Every Seasons’ Must Have: A Raincoat

Me chilling in my black L.L.Bean raincoat during Rock and Ice Magazine’s 2015 Photo Camp. Photo: James Harnois

Raincoats are awesome. Not only do the classic yellow ones bring sunny happiness to drizzly days, but they have many uses beyond the obvious keeping your torso, head, and arms dry during precipitation events.
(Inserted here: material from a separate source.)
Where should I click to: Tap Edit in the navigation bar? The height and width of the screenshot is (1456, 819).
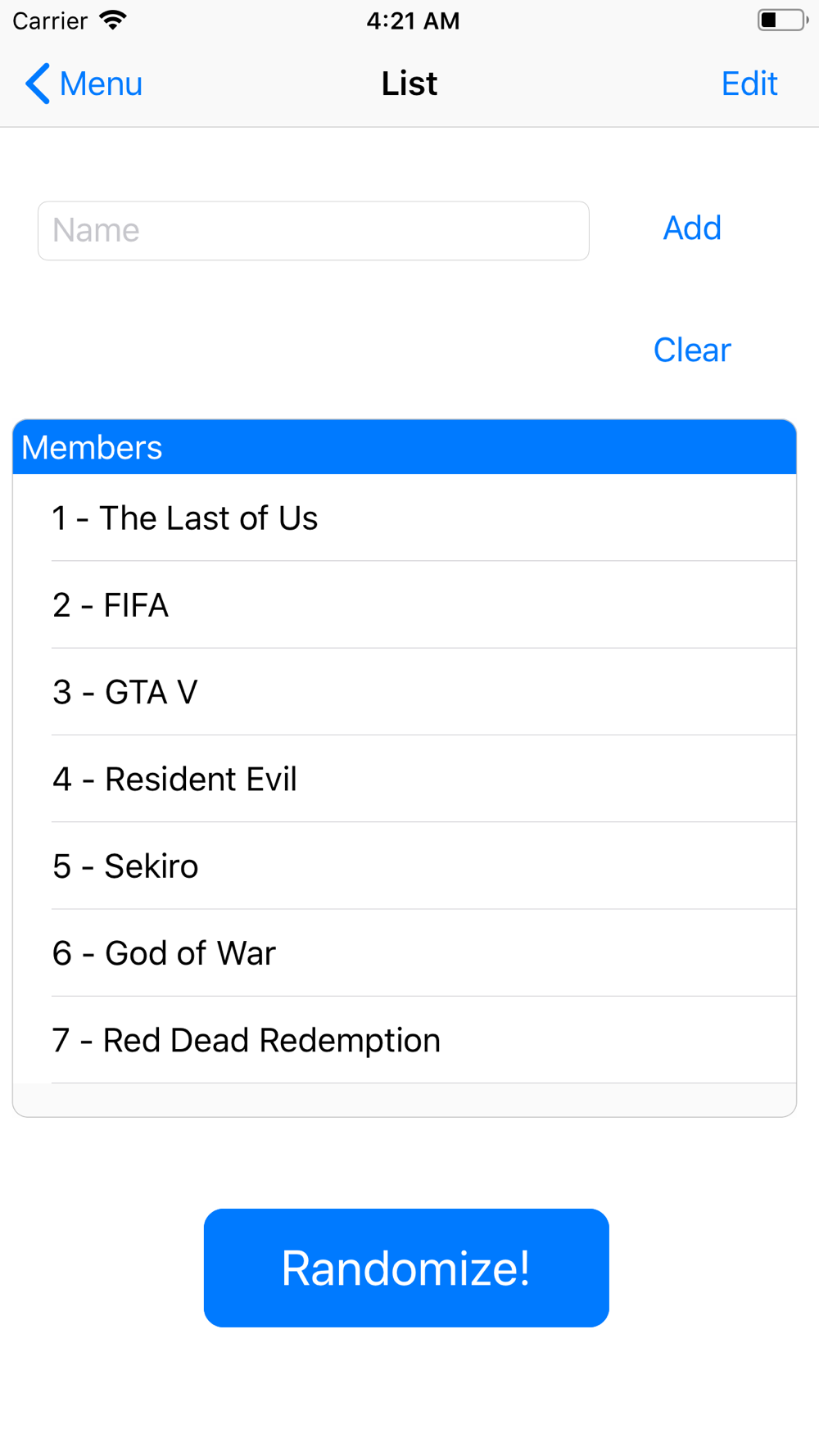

Summer is here in Colorado, and so are the afternoon thundershowers. I’m significantly less grumpy getting poured out of Boulder Canyon when I remember to pack my raincoat and can trudge out 40-percent dry. Raincoats are also great in place of a carrying a soft shell. My black L.L.Bean jacket is hardly “breathable,” thus it wonderfully traps my torso heat when the sun goes behind a cloud. Its lack of breathability also makes it an excellent windbreaker. During winter, I sometimes wear my rain jacket over a thin puffy, which I’ve found greatly increases the latter’s warmth and once again aids in wind protection.

But don’t get stuck thinking of your raincoat as just a jacket. It’s also an amazing adult bib. I highly recommend wearing your easy-to-clean coat while eating and drinking. It’s nearly effortless to wipe spilled commute coffee or camp-stove burritos off your raincoat compared to your favorite flannel or office attire.

Thinking even further outside the box, your raincoat is a wonderful waterproof blanket for sitting on wet surfaces. For example, it’s nice to keep your bum dry while eating your mid-cragging sandwich on days when the rock is dry but the ground remains wet from recent rainfall. Your jacket is much lighter and more packable than most tarps, and, as mentioned above, it can double as a windbreaker. It can also double (or triple) as an emergency rope bag if you find your 60 meter sitting in wet grass or mud while you belay.

So keep your raincoat ready in your car, your climbing pack, on your coat rack, or, best yet, on yourself. You never know when it will come in handy, and the more you use it, the more uses you’ll find for it.